Still, businesses often fail to recognize their economic power.

The 28-page WSU study titled “Arab American Economic Contribution Study” and a recent J. Walter Thompson survey called Marketing to Muslims, provide a fuller picture of the economic contributions of Arabs and Muslims.

“In the U.S., the Arab and Muslim communities are small but generally very affluent and highly entrepreneurial,” Nasser Beydoun, chairman of the Arab American Chamber of Commerce said Wednesday in Dearborn.

The WSU paper, researched and produced by the Center for Urban Studies, cites figures from the 2000 U.S. Census for Macomb, Wayne, Oakland and Washtenaw counties.

Only a few Detroit-area companies actively cultivate Muslims as consumers. Staff members from Comerica Bank, Ikea and AT&T have participated in awareness programs to address needs of Muslim consumers.

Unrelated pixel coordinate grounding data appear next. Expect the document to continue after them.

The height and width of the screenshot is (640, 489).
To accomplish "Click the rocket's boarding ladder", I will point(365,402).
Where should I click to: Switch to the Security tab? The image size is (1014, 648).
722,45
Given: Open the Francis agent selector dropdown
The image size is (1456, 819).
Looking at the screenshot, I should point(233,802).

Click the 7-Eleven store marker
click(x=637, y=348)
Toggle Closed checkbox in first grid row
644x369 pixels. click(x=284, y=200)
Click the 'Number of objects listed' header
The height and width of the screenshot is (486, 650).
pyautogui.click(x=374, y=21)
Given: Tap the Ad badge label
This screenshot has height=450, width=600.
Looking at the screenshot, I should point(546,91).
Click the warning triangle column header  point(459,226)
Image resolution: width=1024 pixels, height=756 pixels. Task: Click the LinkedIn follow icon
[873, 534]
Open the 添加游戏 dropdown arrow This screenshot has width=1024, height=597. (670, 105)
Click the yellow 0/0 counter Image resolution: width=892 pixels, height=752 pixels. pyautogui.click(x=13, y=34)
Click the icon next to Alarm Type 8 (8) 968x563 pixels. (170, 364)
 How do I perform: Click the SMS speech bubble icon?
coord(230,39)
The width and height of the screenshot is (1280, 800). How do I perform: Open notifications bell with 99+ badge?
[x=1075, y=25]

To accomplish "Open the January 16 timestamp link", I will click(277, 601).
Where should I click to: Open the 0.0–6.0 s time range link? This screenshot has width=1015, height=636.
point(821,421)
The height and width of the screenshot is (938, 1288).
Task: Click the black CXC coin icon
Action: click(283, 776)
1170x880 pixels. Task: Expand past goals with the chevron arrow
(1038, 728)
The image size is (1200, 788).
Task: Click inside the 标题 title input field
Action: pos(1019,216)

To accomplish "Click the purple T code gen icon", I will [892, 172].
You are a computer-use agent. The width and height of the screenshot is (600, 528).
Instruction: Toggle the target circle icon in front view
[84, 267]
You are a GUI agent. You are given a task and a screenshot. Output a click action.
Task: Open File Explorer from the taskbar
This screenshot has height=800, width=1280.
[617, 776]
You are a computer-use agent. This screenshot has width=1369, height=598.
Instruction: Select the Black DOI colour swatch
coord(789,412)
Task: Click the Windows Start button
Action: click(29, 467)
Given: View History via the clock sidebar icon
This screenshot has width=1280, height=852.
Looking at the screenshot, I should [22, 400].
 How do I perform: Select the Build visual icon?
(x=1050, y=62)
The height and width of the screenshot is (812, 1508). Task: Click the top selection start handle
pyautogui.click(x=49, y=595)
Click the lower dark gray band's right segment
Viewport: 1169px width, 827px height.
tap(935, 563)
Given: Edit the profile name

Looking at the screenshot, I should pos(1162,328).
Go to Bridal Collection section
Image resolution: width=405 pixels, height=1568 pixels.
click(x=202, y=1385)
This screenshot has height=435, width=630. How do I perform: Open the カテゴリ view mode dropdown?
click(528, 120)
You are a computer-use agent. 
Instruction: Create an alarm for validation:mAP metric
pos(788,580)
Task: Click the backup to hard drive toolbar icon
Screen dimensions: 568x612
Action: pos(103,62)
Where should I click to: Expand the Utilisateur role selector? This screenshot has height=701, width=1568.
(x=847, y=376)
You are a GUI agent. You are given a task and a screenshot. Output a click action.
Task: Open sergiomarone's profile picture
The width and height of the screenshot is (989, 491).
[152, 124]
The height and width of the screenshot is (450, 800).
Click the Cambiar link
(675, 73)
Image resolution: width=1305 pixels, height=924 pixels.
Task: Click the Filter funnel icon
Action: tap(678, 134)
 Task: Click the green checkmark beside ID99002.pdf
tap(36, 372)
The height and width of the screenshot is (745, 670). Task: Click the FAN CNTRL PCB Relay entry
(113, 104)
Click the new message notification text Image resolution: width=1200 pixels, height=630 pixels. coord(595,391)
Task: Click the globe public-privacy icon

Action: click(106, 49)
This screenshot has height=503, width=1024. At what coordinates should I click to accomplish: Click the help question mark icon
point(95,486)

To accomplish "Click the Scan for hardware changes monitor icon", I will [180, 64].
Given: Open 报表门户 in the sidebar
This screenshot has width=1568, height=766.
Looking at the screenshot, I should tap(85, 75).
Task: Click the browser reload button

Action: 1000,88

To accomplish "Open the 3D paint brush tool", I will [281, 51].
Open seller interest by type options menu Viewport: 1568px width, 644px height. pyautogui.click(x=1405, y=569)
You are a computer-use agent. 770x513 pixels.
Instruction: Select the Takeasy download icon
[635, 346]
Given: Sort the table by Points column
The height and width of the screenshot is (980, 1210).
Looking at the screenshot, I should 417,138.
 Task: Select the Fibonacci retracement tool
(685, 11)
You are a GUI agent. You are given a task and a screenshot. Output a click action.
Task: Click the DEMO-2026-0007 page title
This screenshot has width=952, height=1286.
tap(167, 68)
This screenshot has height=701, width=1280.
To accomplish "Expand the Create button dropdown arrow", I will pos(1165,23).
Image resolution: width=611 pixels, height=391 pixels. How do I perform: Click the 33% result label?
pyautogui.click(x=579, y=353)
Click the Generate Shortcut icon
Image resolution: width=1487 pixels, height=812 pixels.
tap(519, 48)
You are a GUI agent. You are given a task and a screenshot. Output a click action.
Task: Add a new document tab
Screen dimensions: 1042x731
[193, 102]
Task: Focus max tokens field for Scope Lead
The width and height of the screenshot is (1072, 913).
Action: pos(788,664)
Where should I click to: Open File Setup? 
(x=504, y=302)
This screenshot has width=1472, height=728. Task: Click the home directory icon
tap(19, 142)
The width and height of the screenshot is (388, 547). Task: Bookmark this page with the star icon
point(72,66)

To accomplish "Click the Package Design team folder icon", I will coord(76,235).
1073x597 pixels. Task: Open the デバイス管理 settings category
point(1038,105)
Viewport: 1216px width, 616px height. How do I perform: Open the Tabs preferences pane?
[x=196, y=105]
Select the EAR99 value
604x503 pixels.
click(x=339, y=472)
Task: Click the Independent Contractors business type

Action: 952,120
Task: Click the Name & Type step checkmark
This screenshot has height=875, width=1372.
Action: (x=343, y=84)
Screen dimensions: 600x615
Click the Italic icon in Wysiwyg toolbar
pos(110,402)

Michigan is home to the largest concentration of Arab Americans outside the Middle East — about 400,000 in metropolitan Detroit and 500,000 statewide.

Nationwide, with an estimated population of 6 million to 8 million, Muslim Americans’ purchasing power is estimated to be $170 billion annually.

Although often associated with Arabs, Muslims represent dozens of ethnic groups, including whites, blacks, Hispanics and Asians.

Understanding the differences between ethnicity and religion is one barrier that often confounds advertisers interested in selling to Muslim populations.